▶ [INPUT MATERIAL]:
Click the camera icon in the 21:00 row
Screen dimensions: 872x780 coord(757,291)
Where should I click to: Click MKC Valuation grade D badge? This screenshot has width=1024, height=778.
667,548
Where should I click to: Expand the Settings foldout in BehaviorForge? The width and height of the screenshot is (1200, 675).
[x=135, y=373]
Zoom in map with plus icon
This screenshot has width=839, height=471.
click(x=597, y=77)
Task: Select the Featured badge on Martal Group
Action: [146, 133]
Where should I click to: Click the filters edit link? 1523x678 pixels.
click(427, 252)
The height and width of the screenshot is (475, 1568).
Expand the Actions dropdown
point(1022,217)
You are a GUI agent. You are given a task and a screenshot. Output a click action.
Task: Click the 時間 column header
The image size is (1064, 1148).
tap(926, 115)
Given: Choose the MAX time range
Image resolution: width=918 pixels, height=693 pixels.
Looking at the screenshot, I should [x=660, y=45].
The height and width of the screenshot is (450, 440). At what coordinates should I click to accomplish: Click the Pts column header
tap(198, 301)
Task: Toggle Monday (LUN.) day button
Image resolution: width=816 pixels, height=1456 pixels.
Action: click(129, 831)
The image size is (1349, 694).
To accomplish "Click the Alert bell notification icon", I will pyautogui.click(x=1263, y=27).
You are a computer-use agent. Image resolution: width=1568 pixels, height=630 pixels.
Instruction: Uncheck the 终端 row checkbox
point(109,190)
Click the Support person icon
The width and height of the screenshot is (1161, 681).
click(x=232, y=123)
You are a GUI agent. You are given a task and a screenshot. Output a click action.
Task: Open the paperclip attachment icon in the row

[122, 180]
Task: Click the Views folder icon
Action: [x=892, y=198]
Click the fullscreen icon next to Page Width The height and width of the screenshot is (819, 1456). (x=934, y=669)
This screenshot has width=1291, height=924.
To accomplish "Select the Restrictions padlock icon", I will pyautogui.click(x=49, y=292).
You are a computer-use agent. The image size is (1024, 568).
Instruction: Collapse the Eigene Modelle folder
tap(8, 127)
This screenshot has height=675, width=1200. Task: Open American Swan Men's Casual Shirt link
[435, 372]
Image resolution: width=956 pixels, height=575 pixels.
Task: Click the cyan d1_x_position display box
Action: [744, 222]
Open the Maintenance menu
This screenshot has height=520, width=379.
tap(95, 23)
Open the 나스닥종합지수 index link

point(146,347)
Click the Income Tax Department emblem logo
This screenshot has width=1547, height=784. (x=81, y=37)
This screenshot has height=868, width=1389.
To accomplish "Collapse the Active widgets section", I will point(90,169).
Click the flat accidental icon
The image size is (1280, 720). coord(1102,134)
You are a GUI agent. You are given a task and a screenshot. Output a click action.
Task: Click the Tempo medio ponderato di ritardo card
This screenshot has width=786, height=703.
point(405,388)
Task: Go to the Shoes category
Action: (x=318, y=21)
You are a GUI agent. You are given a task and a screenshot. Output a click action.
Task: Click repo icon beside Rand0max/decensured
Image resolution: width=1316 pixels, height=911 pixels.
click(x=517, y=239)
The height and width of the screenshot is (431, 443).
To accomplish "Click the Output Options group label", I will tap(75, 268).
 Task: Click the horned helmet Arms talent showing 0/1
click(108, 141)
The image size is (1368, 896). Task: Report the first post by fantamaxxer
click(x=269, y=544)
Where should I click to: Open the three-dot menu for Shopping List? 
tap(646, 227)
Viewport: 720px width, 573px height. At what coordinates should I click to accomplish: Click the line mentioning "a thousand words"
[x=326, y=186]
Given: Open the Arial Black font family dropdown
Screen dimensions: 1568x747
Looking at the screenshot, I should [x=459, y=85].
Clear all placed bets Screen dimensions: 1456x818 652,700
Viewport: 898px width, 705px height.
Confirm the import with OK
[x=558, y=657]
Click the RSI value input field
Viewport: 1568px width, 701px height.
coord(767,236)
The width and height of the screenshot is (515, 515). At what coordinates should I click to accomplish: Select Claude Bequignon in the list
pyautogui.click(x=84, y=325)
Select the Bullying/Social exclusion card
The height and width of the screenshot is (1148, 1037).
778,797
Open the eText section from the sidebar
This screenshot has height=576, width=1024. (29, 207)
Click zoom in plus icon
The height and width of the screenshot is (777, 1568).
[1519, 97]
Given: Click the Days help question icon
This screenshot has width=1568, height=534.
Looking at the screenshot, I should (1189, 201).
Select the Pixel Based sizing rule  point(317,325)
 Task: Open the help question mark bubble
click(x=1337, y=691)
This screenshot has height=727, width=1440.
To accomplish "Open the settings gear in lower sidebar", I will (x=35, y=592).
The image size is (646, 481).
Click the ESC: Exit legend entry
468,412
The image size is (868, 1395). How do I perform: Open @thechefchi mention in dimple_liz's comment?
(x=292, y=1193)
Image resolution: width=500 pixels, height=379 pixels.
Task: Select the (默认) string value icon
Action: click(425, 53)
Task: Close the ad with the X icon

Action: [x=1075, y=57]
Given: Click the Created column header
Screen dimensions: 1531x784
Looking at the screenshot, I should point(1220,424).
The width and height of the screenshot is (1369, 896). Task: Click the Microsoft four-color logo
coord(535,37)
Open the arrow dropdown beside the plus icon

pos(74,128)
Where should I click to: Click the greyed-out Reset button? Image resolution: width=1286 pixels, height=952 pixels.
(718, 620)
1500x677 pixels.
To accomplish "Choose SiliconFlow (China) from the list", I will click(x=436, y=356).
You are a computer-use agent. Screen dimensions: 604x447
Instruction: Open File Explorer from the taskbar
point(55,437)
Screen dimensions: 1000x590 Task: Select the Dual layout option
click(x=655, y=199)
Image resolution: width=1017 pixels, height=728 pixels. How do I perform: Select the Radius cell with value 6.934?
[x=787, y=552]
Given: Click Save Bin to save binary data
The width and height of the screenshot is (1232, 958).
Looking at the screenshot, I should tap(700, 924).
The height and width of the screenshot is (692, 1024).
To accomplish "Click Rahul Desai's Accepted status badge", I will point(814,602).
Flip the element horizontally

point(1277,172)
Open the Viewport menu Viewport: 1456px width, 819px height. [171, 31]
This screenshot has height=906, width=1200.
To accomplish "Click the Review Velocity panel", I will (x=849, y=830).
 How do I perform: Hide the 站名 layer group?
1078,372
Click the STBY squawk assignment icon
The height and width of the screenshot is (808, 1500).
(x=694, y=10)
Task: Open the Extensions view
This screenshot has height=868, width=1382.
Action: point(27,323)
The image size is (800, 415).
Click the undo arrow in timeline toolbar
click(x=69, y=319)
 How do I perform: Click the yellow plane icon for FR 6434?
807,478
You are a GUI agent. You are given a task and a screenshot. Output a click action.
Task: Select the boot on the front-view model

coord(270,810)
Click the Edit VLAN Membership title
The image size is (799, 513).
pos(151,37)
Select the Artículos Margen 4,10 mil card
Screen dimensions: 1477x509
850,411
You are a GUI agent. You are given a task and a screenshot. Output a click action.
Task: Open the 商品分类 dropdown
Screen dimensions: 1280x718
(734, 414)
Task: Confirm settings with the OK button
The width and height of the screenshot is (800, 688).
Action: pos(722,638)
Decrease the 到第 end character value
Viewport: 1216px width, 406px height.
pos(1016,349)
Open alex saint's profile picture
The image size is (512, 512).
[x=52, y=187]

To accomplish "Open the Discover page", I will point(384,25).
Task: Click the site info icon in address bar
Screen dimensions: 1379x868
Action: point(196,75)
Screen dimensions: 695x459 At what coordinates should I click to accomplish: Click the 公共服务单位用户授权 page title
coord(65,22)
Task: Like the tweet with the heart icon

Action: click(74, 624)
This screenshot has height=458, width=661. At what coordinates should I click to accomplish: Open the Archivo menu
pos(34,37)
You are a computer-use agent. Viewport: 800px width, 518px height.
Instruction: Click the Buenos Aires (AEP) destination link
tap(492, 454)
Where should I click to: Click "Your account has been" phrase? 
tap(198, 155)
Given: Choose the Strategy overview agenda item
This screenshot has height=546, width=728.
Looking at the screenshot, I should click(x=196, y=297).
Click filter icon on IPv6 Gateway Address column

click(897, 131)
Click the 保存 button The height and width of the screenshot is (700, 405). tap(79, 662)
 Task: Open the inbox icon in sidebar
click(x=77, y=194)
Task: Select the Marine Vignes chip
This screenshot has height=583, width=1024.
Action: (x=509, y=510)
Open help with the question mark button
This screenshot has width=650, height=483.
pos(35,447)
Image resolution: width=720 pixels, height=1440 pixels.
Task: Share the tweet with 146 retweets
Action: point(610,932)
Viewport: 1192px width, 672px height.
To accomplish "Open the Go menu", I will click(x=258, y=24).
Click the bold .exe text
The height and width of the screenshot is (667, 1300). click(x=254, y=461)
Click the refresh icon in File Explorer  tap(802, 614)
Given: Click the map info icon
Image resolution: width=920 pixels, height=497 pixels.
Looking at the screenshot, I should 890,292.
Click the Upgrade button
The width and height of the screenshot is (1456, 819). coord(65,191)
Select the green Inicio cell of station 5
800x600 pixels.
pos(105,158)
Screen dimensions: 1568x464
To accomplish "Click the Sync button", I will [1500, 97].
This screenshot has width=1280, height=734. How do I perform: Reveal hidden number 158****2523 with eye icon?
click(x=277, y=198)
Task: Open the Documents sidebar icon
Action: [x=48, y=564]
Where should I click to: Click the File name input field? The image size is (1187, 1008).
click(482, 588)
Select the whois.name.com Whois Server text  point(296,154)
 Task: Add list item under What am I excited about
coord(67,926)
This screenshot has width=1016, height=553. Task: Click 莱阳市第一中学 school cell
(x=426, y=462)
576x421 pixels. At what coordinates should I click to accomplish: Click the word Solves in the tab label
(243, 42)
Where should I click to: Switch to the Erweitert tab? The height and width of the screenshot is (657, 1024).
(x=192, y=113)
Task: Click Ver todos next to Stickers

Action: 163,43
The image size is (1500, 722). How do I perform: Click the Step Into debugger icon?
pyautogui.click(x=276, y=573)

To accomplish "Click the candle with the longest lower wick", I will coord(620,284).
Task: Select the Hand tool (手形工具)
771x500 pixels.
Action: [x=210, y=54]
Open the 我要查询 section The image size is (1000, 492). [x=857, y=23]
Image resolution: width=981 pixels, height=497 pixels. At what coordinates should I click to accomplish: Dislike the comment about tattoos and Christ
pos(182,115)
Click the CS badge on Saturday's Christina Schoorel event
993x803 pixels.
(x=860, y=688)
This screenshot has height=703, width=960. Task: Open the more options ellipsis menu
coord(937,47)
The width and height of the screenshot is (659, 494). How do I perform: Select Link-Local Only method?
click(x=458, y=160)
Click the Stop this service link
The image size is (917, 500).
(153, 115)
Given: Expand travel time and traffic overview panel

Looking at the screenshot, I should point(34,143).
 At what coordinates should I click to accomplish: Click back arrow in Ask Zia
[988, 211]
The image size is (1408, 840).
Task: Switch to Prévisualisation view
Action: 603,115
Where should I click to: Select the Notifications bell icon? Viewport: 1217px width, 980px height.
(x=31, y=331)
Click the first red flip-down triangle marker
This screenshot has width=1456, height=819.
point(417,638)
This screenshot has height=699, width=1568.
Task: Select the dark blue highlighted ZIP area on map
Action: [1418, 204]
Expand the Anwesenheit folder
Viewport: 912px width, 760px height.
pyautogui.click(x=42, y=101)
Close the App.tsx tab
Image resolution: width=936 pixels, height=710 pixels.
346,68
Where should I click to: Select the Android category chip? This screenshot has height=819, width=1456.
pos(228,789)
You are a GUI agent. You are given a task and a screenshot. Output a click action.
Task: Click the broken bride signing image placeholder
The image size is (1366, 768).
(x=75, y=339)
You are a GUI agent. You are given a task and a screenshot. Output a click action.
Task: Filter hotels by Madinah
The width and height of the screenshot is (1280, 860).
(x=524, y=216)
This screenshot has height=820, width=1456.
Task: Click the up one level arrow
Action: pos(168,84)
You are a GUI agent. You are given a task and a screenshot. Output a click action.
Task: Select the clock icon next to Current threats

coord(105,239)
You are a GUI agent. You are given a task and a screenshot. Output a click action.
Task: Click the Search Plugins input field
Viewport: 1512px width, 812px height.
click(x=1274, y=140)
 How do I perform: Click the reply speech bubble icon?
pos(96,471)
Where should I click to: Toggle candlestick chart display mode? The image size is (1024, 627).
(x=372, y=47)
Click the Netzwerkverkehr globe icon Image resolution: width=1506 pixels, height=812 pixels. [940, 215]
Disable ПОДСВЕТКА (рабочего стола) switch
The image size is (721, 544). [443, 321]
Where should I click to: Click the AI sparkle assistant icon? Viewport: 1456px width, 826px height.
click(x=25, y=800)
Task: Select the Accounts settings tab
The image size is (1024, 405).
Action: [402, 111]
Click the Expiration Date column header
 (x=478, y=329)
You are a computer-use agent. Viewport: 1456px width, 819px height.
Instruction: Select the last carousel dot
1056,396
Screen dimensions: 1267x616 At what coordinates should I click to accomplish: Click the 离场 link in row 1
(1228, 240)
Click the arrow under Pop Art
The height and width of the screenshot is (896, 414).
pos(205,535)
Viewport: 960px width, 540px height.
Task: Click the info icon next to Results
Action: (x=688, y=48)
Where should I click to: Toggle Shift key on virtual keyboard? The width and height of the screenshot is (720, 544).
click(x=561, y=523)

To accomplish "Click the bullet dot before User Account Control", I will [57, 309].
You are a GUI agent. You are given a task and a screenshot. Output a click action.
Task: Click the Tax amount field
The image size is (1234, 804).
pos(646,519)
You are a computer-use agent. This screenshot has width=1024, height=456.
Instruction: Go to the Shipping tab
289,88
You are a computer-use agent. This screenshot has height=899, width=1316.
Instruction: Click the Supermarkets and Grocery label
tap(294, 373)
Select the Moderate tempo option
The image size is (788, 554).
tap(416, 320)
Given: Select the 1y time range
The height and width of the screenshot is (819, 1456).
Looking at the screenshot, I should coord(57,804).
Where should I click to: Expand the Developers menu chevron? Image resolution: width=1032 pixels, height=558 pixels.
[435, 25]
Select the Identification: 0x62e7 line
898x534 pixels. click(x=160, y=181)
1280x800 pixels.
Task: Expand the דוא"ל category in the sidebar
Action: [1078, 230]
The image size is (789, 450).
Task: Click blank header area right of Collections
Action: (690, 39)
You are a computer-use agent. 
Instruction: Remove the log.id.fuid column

▶ [PROBLEM]: Convert the part of the data that opens with the line containing "Open help with the question mark button" and closes with the line containing "The height and width of the screenshot is (667, 1300)." into a JSON list of strings, one string per line and blank lines omitted.

▶ [THE SOLUTION]:
[
  "Open help with the question mark button",
  "This screenshot has width=650, height=483.",
  "pos(35,447)",
  "Image resolution: width=720 pixels, height=1440 pixels.",
  "Task: Share the tweet with 146 retweets",
  "Action: point(610,932)",
  "Viewport: 1192px width, 672px height.",
  "To accomplish \"Open the Go menu\", I will click(x=258, y=24).",
  "Click the bold .exe text",
  "The height and width of the screenshot is (667, 1300). click(x=254, y=461)"
]